Saved entries:
↓↓↓
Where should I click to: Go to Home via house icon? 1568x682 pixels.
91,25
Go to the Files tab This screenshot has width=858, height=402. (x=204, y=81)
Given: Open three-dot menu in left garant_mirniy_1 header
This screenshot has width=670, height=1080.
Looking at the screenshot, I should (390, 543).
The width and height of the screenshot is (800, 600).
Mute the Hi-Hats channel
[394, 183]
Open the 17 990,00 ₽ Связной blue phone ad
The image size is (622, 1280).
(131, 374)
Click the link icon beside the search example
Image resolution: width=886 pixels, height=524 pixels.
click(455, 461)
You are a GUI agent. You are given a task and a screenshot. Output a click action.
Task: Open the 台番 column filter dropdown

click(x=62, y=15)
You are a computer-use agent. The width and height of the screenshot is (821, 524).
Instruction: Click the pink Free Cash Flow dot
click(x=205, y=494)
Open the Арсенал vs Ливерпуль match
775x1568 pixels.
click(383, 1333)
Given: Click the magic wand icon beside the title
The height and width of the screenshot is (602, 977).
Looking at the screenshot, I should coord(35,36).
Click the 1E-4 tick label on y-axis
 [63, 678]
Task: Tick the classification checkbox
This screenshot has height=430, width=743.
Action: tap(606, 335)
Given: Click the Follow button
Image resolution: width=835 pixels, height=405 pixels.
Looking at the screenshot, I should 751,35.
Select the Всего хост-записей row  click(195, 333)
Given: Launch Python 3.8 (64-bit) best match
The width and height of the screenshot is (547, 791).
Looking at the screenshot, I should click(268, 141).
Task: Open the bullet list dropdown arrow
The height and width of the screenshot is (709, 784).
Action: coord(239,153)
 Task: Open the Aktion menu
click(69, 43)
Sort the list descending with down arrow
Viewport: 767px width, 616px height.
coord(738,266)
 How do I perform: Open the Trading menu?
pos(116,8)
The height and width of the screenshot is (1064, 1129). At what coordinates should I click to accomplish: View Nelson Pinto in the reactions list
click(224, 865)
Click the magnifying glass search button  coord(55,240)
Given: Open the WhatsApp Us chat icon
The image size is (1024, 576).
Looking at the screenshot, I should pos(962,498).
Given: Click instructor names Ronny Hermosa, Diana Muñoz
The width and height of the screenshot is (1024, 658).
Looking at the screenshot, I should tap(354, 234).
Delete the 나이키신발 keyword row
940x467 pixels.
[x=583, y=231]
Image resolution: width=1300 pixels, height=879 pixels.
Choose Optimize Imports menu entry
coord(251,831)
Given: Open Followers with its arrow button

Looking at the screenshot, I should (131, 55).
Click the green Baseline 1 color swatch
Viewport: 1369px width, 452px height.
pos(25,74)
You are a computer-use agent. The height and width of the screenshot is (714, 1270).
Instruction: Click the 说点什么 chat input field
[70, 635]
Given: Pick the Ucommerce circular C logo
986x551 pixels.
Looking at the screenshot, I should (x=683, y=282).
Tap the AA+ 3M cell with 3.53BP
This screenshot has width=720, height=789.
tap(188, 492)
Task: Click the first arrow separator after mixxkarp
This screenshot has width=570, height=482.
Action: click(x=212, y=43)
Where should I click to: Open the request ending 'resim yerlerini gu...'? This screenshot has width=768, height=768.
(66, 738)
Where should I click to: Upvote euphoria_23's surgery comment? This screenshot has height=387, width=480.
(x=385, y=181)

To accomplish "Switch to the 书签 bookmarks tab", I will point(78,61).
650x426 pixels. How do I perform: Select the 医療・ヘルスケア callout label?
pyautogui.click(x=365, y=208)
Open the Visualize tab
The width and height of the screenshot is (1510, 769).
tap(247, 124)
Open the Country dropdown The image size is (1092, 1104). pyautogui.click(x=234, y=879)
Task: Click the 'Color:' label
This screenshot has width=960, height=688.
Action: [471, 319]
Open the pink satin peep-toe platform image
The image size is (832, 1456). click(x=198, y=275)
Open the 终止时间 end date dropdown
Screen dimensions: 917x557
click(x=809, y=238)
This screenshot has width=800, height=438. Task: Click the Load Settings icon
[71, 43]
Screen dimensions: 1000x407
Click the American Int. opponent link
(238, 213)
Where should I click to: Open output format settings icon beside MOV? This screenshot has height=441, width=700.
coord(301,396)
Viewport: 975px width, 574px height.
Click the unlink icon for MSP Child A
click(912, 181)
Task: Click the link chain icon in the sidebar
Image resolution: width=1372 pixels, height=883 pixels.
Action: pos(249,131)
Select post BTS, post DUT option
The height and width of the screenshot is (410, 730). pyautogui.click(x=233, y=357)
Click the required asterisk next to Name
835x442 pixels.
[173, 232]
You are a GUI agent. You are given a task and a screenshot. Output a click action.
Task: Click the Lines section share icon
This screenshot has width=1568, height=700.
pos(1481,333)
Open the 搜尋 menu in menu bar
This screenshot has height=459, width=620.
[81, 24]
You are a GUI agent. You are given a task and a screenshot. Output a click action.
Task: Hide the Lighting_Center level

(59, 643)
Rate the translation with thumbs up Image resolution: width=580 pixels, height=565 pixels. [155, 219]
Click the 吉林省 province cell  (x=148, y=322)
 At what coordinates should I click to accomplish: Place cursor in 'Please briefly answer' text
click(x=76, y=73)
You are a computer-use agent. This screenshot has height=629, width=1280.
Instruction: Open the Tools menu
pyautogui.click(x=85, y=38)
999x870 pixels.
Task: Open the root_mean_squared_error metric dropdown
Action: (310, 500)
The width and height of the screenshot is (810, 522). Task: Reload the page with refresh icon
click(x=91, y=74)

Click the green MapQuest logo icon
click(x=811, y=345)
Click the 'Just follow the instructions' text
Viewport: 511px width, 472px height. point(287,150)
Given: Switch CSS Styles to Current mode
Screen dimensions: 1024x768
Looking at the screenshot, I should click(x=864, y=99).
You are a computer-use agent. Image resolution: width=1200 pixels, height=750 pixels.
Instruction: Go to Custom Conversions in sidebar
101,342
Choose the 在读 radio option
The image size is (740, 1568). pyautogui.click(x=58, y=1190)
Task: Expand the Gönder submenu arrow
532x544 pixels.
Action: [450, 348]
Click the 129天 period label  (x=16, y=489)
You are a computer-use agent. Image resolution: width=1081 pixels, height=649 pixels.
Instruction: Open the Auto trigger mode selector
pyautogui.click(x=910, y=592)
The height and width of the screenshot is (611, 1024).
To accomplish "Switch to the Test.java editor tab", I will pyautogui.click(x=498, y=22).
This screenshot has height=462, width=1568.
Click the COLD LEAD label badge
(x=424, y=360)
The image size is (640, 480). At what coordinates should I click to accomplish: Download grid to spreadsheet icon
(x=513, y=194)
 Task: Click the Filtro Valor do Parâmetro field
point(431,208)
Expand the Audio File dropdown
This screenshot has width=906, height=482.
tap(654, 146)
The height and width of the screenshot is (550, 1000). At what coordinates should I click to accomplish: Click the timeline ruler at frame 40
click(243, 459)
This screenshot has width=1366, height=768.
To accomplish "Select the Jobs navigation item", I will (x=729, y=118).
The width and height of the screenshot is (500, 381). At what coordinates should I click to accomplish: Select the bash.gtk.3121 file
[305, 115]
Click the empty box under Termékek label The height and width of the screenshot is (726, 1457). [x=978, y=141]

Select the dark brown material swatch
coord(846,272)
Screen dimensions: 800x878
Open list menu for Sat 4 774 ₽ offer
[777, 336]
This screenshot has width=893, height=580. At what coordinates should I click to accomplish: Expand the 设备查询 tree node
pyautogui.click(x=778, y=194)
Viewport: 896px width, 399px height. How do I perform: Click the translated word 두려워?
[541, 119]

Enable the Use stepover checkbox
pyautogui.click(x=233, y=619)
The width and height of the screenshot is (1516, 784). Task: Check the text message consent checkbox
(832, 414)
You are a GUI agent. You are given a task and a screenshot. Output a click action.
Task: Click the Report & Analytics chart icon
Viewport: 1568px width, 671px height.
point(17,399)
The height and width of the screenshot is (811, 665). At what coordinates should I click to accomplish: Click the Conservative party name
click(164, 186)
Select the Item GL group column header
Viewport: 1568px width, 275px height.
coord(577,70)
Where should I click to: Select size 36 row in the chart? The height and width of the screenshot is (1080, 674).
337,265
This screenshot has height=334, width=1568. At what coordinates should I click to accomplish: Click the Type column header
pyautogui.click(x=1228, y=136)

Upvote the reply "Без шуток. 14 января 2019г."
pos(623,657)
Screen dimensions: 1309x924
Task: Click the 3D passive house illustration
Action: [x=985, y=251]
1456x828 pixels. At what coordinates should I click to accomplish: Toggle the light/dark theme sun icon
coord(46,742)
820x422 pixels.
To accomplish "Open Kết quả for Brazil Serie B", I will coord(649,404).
↑↑↑
**Exercise brief**.
Gather each line in these records that contains the string "will".

**Solution to the exercise**.
To accomplish "Switch to the 书签 bookmarks tab", I will point(78,61).
To accomplish "Switch to the Test.java editor tab", I will pyautogui.click(x=498, y=22).
To accomplish "Select the Jobs navigation item", I will (x=729, y=118).
To accomplish "Open Kết quả for Brazil Serie B", I will coord(649,404).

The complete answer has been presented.